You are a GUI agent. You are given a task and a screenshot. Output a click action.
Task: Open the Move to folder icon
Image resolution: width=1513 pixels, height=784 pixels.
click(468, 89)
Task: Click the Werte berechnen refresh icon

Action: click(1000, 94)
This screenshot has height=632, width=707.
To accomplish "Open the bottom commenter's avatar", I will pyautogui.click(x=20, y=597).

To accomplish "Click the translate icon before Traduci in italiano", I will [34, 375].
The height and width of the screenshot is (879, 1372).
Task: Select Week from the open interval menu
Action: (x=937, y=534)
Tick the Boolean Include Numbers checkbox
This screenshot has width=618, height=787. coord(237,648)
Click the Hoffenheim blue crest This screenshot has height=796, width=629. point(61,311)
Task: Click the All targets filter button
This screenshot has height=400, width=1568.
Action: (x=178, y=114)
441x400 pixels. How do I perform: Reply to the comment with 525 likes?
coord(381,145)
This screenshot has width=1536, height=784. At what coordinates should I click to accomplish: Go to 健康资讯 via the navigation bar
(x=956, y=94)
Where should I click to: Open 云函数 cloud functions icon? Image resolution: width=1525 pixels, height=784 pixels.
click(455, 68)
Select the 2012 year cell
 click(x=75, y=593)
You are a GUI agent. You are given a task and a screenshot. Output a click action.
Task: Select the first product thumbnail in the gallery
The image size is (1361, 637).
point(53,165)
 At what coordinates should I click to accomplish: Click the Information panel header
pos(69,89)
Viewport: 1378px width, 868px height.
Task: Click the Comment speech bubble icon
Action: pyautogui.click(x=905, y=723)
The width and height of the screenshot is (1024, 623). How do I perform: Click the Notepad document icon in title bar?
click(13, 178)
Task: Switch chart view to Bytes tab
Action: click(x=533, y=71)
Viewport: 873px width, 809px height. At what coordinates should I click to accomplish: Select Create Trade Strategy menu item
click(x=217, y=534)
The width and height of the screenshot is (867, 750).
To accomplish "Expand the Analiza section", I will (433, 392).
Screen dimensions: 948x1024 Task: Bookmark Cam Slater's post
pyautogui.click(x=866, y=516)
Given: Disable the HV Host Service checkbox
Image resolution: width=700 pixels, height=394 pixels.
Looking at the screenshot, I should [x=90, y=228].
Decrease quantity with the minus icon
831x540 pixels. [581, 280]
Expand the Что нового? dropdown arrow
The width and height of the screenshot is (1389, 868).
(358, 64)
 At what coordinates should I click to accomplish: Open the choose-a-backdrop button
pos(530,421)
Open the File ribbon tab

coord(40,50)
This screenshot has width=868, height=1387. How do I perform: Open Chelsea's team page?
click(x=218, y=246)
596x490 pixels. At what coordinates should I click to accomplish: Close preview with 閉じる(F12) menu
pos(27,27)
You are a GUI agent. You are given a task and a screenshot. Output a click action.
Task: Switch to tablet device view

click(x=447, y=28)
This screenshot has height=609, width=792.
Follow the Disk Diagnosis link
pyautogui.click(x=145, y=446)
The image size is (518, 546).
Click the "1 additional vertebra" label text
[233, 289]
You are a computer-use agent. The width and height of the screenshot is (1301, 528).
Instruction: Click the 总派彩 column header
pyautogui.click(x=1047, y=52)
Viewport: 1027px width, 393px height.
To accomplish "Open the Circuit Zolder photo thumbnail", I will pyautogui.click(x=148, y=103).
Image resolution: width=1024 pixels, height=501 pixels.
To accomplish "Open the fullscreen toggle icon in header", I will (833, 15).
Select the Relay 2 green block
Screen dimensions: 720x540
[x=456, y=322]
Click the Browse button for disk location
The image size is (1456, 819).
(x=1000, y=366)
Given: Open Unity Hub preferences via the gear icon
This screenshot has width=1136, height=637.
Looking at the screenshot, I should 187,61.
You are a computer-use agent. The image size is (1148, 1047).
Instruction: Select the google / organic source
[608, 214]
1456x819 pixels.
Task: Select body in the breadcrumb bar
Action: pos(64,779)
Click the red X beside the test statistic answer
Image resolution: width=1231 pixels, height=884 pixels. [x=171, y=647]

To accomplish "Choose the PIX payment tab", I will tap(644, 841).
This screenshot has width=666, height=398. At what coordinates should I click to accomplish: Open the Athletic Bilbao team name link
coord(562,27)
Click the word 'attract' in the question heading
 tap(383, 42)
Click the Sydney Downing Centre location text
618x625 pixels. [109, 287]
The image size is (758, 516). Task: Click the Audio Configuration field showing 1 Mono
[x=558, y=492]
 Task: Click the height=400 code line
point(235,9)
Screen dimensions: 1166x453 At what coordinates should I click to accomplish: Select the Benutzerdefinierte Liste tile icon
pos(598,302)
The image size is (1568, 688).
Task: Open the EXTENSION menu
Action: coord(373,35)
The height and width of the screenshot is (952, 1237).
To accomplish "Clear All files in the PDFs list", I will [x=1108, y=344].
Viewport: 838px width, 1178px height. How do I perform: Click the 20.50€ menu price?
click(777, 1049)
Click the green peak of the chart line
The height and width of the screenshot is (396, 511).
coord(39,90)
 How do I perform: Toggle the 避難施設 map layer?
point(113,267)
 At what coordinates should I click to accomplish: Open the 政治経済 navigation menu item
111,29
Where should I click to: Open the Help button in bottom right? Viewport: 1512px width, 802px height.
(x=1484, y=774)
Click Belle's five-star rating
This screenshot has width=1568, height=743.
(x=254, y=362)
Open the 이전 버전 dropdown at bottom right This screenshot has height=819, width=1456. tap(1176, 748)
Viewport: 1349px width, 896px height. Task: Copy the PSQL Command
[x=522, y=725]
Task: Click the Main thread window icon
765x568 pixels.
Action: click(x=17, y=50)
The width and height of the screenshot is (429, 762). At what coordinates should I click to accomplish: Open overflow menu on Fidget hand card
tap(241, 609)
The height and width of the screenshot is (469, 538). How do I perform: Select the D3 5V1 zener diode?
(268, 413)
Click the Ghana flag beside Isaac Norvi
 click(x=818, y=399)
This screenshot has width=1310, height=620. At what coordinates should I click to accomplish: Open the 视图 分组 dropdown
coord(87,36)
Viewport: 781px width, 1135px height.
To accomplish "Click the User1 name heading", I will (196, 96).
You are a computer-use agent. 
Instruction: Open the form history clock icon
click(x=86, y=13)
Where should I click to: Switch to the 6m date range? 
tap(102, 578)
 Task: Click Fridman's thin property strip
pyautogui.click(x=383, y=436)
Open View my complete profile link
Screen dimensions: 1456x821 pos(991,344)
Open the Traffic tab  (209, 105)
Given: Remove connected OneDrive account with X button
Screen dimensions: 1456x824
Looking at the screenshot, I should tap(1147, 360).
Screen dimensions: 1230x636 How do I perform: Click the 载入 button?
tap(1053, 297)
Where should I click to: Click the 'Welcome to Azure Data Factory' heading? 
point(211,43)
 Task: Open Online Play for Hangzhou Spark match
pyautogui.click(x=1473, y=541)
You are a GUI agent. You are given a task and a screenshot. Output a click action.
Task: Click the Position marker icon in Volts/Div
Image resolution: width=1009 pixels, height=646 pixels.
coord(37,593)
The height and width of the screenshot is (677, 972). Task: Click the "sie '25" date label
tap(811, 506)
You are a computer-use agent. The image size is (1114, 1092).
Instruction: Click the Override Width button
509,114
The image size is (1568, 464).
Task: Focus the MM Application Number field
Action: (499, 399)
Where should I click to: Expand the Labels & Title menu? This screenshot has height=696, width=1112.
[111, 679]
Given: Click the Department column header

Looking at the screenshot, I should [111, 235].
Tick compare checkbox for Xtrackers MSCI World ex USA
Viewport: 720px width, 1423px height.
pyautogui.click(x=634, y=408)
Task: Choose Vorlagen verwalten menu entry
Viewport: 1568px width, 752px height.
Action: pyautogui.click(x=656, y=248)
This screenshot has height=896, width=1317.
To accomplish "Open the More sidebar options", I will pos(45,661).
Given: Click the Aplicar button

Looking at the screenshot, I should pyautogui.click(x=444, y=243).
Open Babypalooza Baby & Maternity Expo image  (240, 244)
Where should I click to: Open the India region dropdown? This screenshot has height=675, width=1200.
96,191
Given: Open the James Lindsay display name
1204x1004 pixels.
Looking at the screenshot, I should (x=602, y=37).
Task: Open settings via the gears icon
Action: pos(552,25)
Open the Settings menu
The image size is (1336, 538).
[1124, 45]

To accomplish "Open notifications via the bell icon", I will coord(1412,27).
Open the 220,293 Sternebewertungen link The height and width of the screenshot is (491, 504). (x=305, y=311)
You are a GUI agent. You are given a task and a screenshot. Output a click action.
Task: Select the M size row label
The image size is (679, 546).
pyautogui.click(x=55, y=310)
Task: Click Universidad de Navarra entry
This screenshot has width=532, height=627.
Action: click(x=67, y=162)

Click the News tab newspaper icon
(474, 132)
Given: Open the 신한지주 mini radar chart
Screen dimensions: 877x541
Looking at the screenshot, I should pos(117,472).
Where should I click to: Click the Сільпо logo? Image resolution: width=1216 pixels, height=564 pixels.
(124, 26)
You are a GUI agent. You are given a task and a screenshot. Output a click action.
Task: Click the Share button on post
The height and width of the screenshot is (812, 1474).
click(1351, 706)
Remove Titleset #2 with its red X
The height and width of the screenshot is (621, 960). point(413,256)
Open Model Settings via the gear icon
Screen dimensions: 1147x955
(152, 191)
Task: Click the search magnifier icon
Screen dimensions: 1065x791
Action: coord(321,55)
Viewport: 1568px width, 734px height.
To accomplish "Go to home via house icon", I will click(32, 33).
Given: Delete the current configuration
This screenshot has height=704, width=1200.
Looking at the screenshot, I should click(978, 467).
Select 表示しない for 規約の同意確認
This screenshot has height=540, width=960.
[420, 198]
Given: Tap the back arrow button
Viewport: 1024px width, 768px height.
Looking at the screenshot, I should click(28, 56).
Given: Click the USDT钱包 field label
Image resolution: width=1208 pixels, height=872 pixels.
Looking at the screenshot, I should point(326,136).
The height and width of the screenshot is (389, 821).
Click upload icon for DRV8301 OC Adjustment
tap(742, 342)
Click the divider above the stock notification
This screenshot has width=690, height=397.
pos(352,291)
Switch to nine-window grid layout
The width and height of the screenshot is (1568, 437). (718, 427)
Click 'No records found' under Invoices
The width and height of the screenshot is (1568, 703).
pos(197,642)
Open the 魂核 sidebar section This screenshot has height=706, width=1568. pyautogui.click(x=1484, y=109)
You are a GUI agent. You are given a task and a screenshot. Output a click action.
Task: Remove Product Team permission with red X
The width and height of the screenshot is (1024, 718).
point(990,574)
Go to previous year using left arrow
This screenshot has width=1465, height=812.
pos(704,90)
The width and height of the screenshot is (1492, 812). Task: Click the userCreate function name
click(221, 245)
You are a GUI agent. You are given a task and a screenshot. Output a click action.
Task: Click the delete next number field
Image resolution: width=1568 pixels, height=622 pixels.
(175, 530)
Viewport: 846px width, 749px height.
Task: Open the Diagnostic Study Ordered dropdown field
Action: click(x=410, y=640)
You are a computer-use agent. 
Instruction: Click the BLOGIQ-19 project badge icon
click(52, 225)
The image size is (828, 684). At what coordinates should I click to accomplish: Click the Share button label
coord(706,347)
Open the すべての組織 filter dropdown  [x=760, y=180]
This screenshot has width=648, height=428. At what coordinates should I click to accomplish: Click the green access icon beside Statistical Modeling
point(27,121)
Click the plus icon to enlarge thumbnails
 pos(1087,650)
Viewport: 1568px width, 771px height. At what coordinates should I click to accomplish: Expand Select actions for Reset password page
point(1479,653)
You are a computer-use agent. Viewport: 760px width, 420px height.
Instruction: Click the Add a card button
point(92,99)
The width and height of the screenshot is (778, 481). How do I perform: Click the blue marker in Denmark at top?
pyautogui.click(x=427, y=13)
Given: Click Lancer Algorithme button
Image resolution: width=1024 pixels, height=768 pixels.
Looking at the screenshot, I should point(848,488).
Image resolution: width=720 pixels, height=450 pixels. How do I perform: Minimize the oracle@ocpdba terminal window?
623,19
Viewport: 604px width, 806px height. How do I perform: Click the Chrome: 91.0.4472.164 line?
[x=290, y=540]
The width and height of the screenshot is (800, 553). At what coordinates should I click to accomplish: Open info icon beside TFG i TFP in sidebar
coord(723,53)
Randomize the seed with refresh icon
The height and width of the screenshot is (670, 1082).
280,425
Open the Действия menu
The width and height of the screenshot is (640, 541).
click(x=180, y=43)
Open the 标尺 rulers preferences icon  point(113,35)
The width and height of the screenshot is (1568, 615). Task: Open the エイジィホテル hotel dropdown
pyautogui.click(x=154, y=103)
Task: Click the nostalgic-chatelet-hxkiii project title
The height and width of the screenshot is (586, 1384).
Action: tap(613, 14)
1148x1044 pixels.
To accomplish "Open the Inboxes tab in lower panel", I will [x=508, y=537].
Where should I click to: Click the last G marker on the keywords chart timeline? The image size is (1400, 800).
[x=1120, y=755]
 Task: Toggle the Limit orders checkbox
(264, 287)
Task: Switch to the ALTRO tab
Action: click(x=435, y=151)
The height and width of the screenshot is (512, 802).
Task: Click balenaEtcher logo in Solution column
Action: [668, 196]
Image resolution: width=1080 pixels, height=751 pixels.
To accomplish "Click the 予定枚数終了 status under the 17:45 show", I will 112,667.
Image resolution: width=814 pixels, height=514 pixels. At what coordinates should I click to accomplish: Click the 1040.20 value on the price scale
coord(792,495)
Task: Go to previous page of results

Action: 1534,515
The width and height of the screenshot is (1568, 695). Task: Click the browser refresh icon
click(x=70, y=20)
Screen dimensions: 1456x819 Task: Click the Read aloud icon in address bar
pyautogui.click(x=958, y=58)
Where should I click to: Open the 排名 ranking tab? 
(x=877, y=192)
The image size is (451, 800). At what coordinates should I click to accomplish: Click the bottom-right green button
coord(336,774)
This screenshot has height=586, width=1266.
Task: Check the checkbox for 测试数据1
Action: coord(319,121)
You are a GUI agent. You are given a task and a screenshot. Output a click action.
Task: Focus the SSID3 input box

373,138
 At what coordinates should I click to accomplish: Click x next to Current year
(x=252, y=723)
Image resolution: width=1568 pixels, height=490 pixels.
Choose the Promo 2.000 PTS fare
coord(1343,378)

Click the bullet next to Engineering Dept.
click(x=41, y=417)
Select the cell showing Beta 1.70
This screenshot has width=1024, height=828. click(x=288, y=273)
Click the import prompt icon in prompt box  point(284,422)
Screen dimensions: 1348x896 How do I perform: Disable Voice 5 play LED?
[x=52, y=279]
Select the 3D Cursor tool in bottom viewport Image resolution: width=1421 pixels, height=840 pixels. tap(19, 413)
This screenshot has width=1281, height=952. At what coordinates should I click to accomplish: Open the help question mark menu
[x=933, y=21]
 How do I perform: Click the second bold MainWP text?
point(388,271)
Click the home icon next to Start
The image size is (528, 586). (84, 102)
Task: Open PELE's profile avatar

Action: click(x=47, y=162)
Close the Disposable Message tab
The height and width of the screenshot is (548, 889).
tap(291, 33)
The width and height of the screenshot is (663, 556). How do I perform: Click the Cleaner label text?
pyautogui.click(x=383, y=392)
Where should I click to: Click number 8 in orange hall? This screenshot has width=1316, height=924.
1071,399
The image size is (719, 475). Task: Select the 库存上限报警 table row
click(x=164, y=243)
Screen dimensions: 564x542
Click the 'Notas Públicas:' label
########
Return every line of the listing above that contains the word "link", counting only matches with the same capitalization.

Follow the Disk Diagnosis link
This screenshot has width=666, height=398. At what coordinates should I click to accomplish: Open the Athletic Bilbao team name link
Open View my complete profile link
Open the 220,293 Sternebewertungen link The height and width of the screenshot is (491, 504). (x=305, y=311)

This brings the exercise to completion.